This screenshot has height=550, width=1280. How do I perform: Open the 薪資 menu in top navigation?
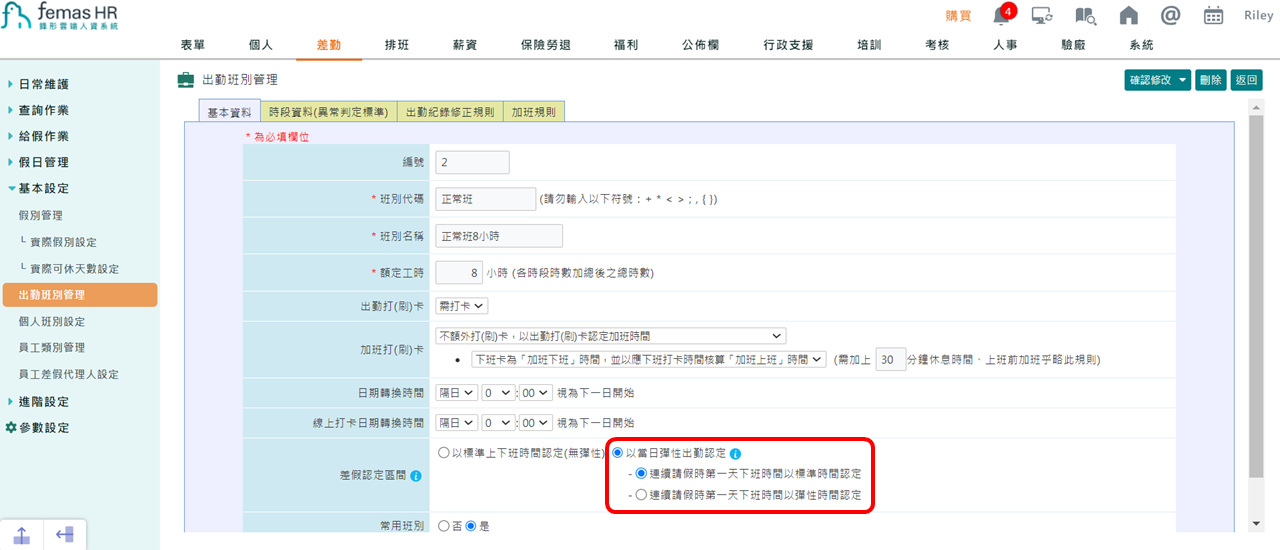click(x=464, y=45)
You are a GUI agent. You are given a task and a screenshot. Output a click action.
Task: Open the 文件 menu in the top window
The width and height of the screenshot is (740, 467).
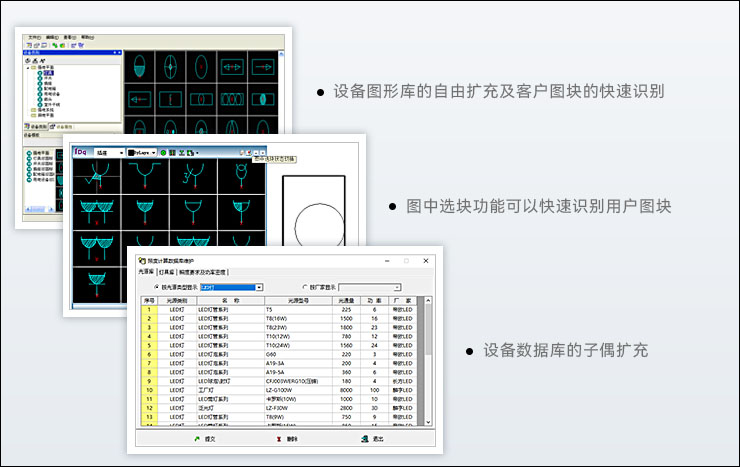point(34,36)

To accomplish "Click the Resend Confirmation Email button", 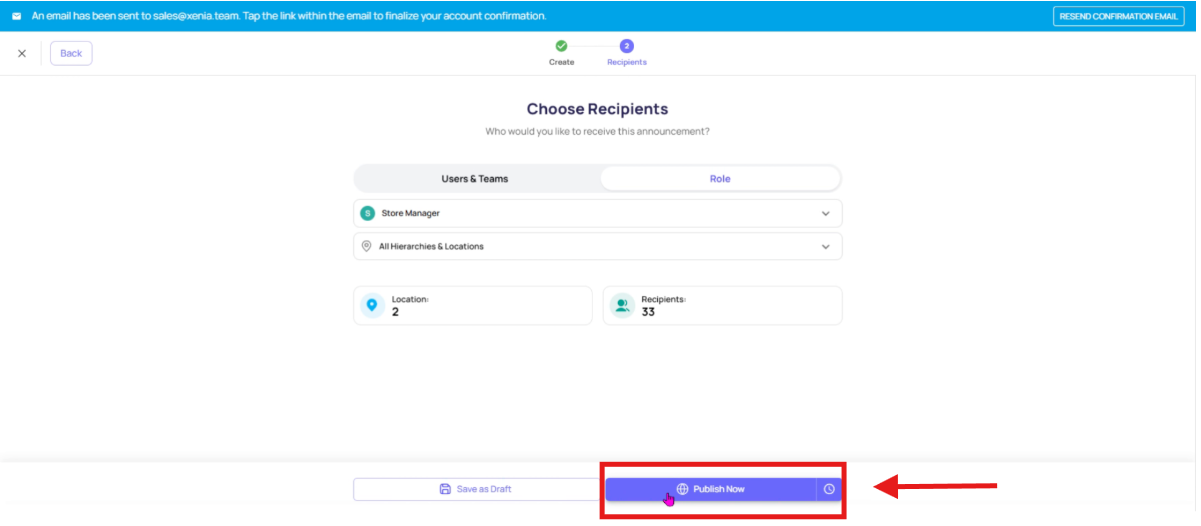I will 1118,16.
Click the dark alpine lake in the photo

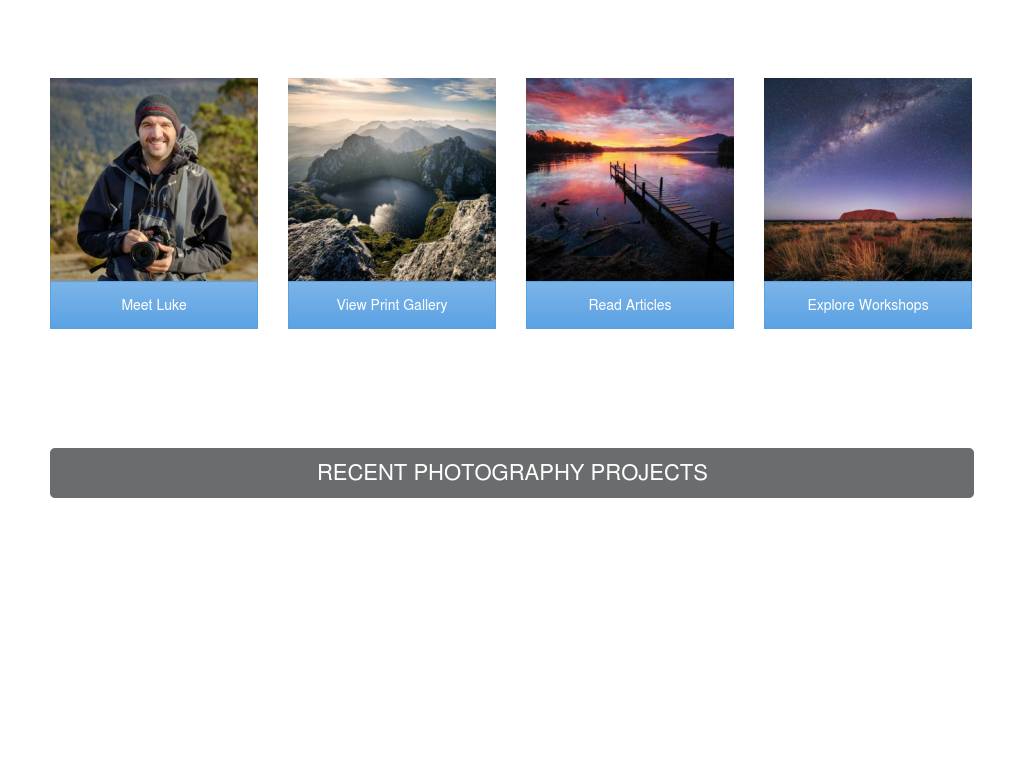pos(377,204)
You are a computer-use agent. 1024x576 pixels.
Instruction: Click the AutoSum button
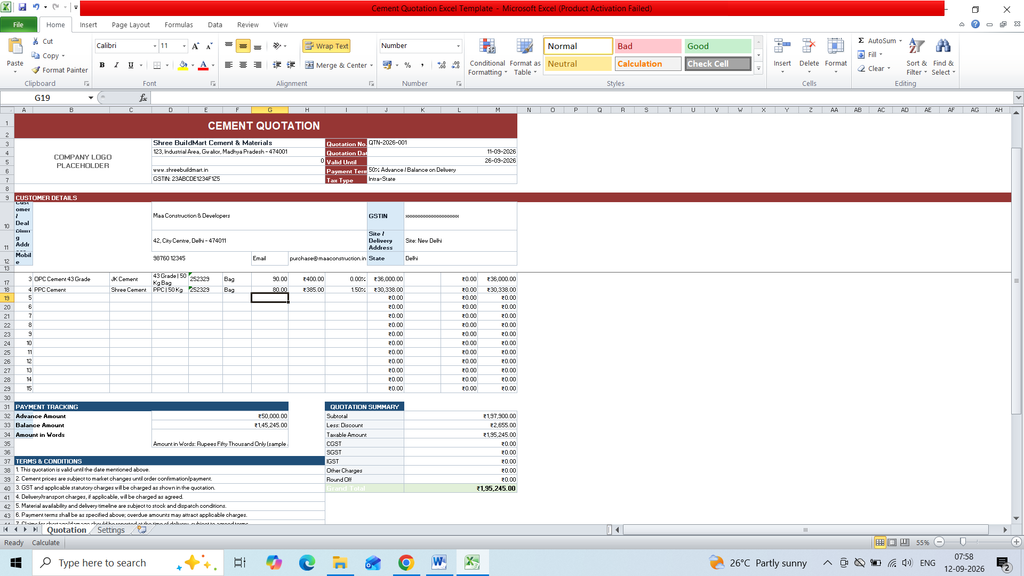880,40
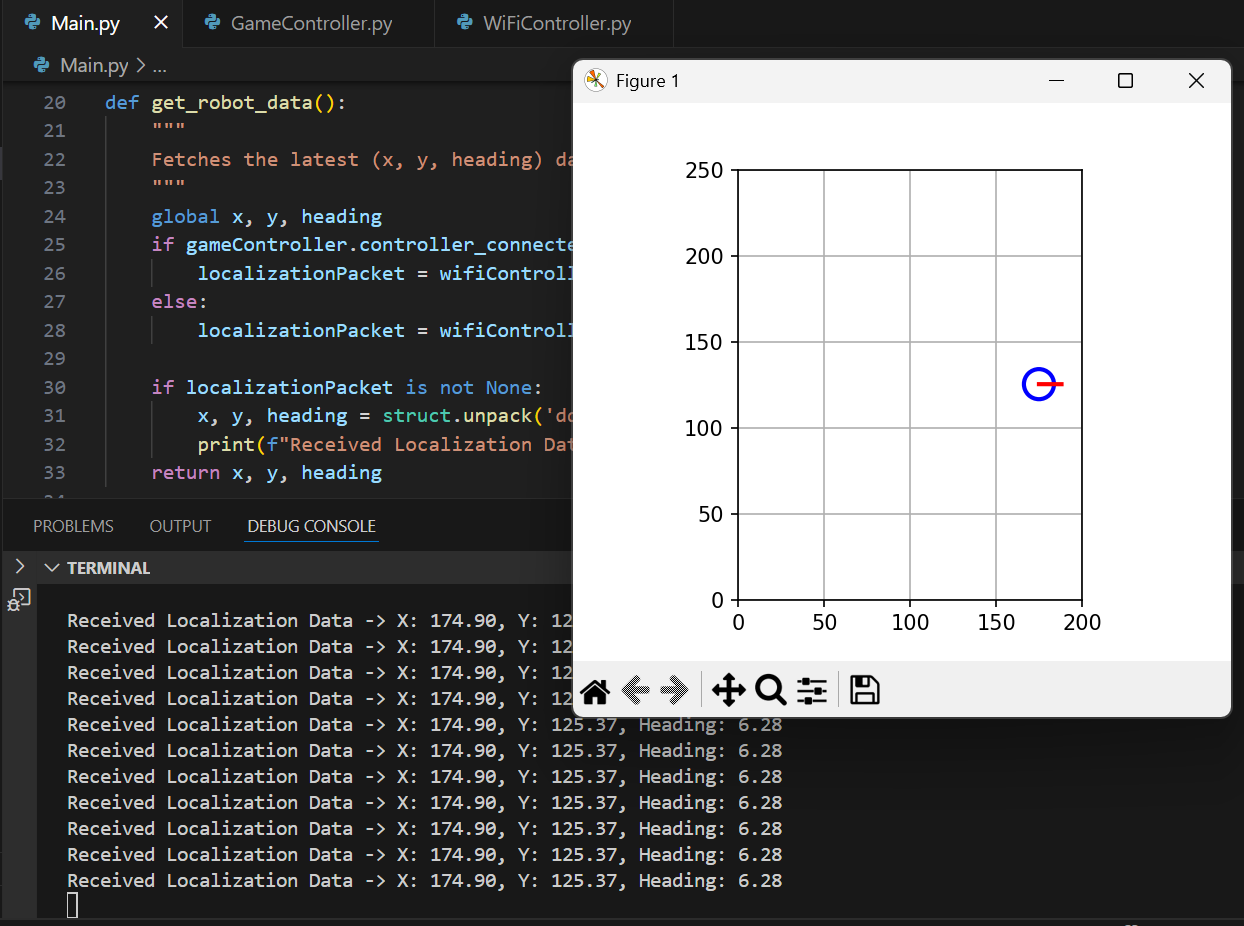Close the Main.py editor tab
Viewport: 1244px width, 926px height.
[x=161, y=23]
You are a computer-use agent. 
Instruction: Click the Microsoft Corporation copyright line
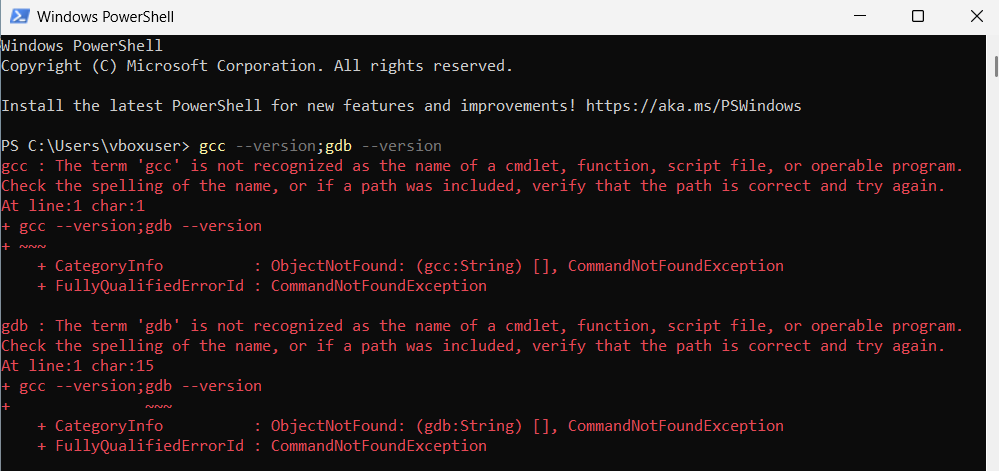(x=256, y=66)
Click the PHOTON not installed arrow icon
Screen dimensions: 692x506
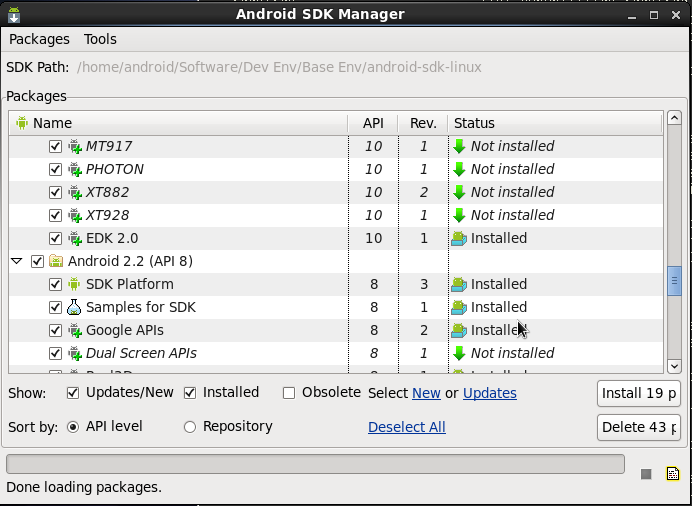click(x=459, y=169)
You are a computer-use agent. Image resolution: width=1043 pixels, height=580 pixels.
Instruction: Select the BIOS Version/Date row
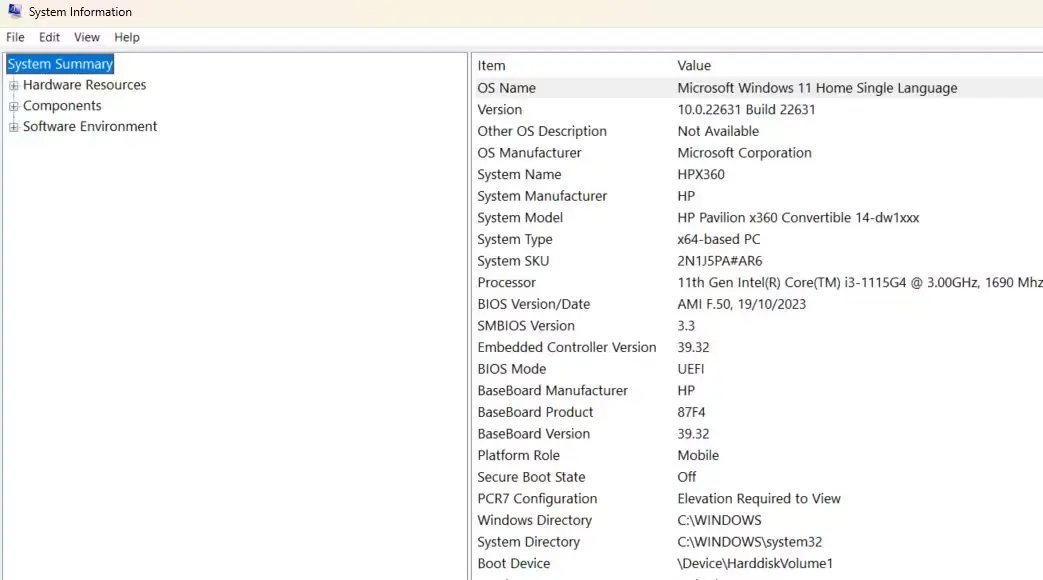[600, 304]
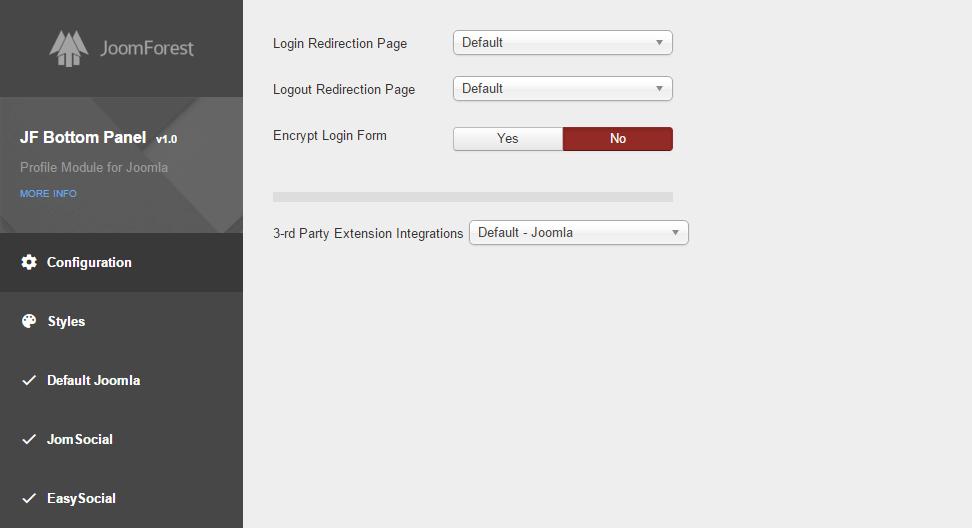Click the JoomForest tree logo icon

(x=69, y=48)
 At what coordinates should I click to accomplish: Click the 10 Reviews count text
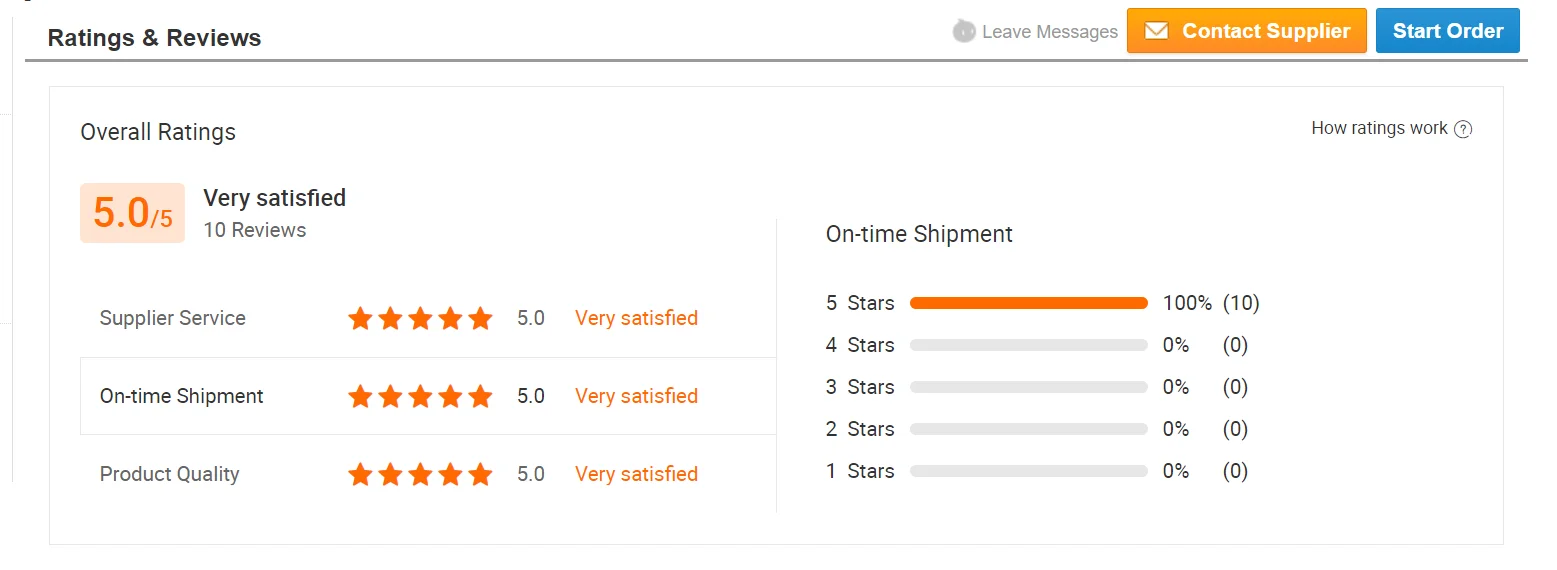[x=255, y=230]
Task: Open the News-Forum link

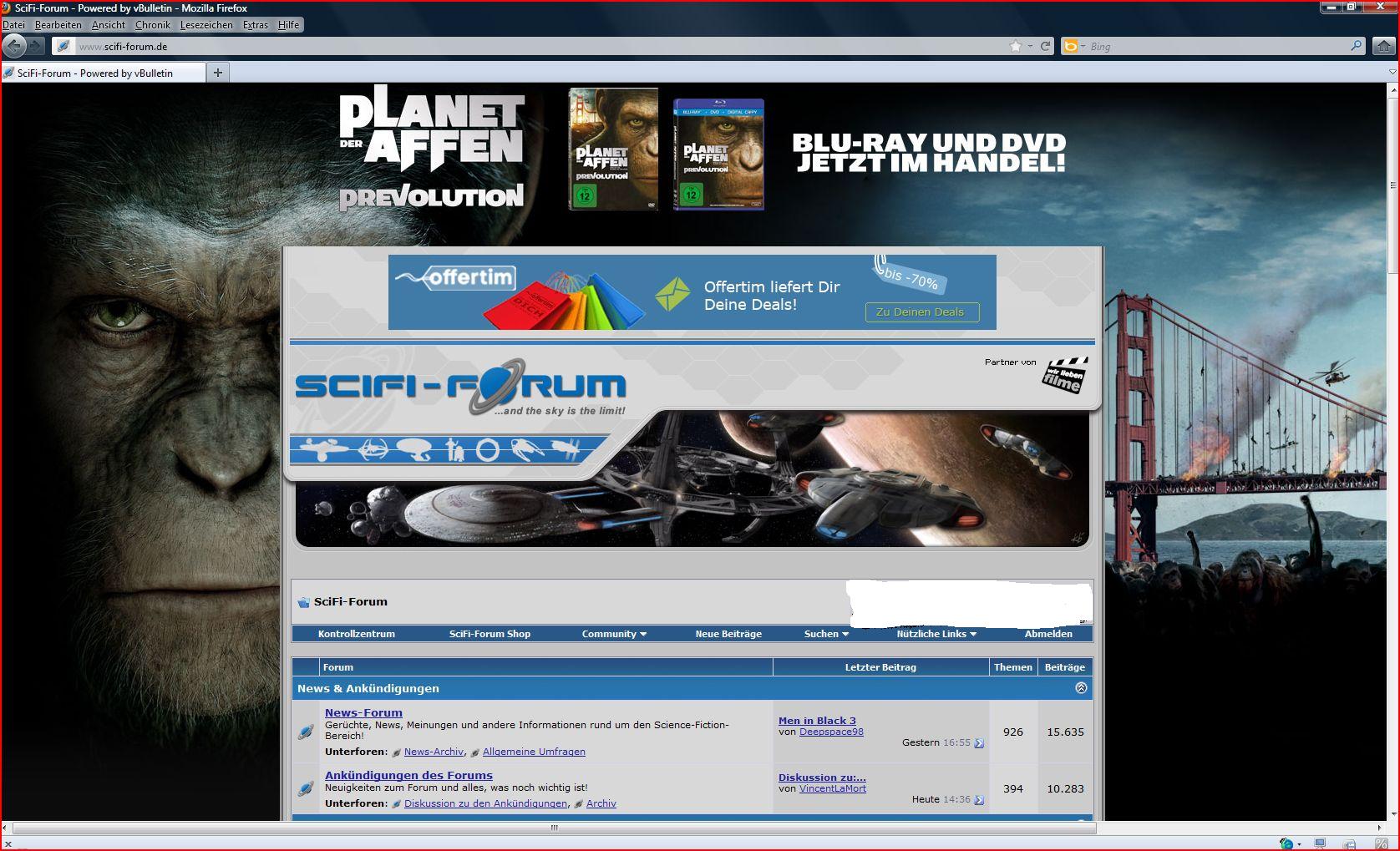Action: [363, 712]

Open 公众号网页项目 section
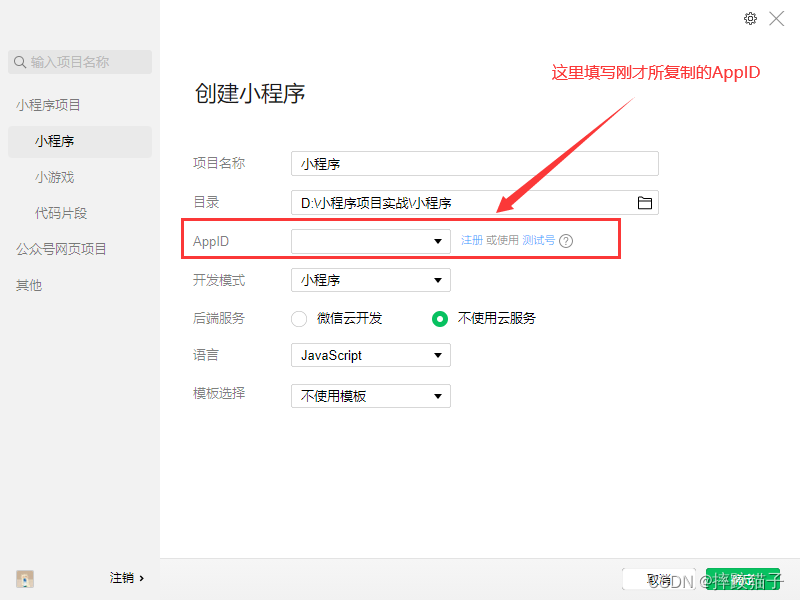(61, 249)
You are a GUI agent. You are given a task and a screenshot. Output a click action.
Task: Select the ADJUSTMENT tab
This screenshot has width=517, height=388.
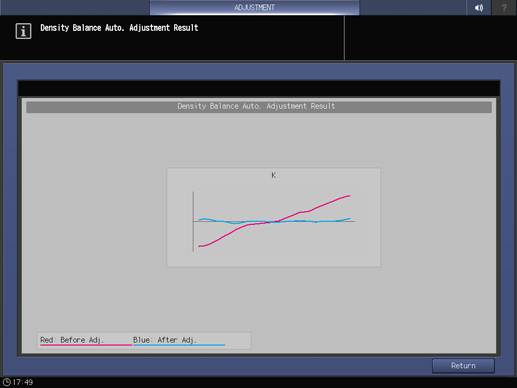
--
Each line of the entries above that contains "pixels" is to be copied.

You are a computer-use agent. 1024x576 pixels.
You are a computer-use agent. Image resolution: width=1043 pixels, height=580 pixels.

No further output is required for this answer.